Every weekday afternoon, 200 women clutching loaves of white bread charged out of the old WBAL studios at Charles and 26th streets.
A few lucky ones also carried canned hams and salt-and-pepper shaker sets.
Later, the fact they had been on the Quiz Club would be the chatter of their neighborhoods.
The Quiz Club was quintessential Baltimore 1950s audience-participation live television. It was corny, delightful, funny, unpretentious and universal. It owned the early afternoon television market.
Anybody at home with a Sylvania or Emerson tuned into the midday show hosted by Brent Gunts and Jay Grayson, the two easygoing, witty and bright-eyed performers who looked as if they were having as much fun as their smiling audience.
Is it going too far to say these fellows were as familiar to Baltimoreans as Ricky Ricardo and Fred Mertz on a national scale? No.
"We did the show live. There was no rehearsing. We made it light and wacky to go against the natural Baltimore sense of reserve. It worked," said Grayson the other day as he sat alongside Gunts, his long-time partner and alter-ego.

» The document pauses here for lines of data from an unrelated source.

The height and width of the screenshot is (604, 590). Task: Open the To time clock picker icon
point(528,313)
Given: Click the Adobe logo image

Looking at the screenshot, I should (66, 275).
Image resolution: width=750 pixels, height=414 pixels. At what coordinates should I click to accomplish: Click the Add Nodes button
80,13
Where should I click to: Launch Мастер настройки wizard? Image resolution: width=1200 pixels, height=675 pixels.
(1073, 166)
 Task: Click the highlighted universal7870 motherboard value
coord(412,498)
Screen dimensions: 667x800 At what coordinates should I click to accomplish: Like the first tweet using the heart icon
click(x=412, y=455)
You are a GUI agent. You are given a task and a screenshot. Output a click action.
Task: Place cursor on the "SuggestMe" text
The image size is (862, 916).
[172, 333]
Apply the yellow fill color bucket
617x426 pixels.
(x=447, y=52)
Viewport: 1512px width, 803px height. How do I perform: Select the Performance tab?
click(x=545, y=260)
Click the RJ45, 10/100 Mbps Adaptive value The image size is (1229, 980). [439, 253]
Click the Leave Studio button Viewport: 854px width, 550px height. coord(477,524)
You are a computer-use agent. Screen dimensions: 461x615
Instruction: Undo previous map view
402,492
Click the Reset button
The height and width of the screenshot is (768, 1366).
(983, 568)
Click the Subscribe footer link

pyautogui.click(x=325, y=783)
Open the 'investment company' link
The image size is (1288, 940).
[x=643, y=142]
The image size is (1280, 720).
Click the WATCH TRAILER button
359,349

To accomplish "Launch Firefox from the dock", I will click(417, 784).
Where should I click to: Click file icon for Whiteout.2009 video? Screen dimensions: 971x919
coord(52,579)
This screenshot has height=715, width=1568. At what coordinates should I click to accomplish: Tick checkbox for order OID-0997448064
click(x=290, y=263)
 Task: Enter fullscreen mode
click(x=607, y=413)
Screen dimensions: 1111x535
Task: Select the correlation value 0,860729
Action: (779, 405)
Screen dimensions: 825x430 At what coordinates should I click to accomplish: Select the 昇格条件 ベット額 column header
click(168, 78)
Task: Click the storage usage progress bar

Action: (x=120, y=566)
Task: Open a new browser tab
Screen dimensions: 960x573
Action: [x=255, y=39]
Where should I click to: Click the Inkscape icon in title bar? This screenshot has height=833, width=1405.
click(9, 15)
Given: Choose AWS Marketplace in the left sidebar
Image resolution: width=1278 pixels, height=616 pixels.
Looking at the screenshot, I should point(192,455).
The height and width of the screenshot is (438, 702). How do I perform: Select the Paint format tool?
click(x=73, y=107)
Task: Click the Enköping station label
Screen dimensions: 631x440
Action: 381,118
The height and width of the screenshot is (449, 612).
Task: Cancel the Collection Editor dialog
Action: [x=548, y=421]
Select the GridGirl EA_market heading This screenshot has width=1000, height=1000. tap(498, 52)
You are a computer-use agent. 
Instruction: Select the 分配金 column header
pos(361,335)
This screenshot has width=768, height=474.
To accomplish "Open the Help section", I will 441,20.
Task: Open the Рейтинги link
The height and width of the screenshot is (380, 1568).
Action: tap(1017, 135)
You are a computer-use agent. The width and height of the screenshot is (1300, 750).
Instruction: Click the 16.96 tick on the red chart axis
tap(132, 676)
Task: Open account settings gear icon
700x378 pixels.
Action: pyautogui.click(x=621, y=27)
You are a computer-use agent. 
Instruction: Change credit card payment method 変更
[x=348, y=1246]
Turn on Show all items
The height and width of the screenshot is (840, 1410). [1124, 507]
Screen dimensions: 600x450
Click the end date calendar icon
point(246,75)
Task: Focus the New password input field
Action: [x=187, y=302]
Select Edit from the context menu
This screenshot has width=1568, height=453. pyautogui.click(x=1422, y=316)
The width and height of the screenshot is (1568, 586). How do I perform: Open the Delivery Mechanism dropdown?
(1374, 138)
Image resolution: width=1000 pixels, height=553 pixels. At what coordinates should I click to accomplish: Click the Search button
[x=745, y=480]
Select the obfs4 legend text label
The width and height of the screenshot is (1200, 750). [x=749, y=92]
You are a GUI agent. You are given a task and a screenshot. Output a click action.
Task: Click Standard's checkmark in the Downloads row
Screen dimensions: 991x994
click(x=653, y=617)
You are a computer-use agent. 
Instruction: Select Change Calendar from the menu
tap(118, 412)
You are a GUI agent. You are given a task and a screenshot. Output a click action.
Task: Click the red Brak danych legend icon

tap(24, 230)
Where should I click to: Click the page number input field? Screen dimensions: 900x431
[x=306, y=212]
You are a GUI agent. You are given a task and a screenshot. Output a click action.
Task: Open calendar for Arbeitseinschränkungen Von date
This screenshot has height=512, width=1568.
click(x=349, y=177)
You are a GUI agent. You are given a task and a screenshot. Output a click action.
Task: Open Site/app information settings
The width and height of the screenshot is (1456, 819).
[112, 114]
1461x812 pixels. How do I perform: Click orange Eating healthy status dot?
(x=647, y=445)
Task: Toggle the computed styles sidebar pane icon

"We were out to entertain the audience. . . . I had worked in radio since 1936 and was just continuing what I had done in radio except I put pictures to it," Gunts said.
"Brent would worry about every minute detail. I just got to be myself," said Grayson. "In all the years we worked together, there was never a rough spot."
Grayson looked the part of a high school principal. He wore tab-collar shirts and serious, black-frame glasses. Nobody ever knew there was no glass in the frames.
The zany show opened with a musical spot, "Hurry Mary, get the dictionary, it's the Quiz Club." The once familiar jingle was the work of Henry Otto, a writer who conceived much of the show's light format.
Those who had tickets in the audience walked out with a prize, a loaf (unwrapped) of Schmidt's Blue Ribbon bread. Those actually selected to be in the quiz show panel might win a box of candy, dinner for two at Jimmy Wu's New China Inn or maybe a Tappan gas range.
Occasionally, the show might be staged at Gwynn Oak Park, the amusement grounds that is now a Baltimore County public park. Some 35,000 would-be Quiz Clubbers showed up. When the show was televised from the stage of the old Stanley Theater, the in-house audience swelled to 3,500 with a line around Howard and Franklin streets. Another time the show was at Montgomery Ward on Monroe Street.
"A rams head of spectators crashed through the backdrop," Gunts said.
Brent Gunts, the son of a much respected local advertising executive, worked in radio and early television before hitting on the magical Quiz Club formula. He broke into radio in 1936 writing the WFBR-radio show Varsity Club for fellow Baltimorean Garry Moore. Come television, there was once a Brent Gunts Show and a Shadow Stumpers as well.
As the show's producer, Gunts had to deal with all the worries. In the early 1950s, he had as many as 35 separate installments of productions airing weekly. There was even a Washington version of the Quiz Club on WRC. The show made its Baltimore debut during the summer of 1953 and lasted in one form or another until 1965. Gunts left the program in 1959 to head WBAL for the Hearst Corporation.
"I got to know Baltimore and its tastes with radio shows like the Carnival of Fun. One day was a Hampden day, or a Waverly day or South Baltimore day. It was all about people," Gunts reminisced.
These two legends of 1950s Baltimore television broadcasting are coming back for a charity fund-raiser Oct. 4 at Friends School, 5114 N. Charles St., 1-5 p.m. Proceeds go to the Mid-Town Churches Community Association, a group that works with the needy and homeless in the North Avenue-25th-Barclay streets area.
Gunts and Grayson will be joined by others of the black-and-white era: Jim McKay, "Miss Nancy" Claster, "Pete the Pirate" Lary Lewman, Spotty "Patches" Lickle, Royal Parker, Joe Croghan, Ad Wienert, Jim West, Stu Kerr, Cal Schumann, Al Herndon, Kitty Dierken, Richard Dix, Vince Bagli, Bob Jones, Rhea Feiken, Rolf Hertsgaard, Arthur Watson, Ann Marr, John Steadman and Judy Torme.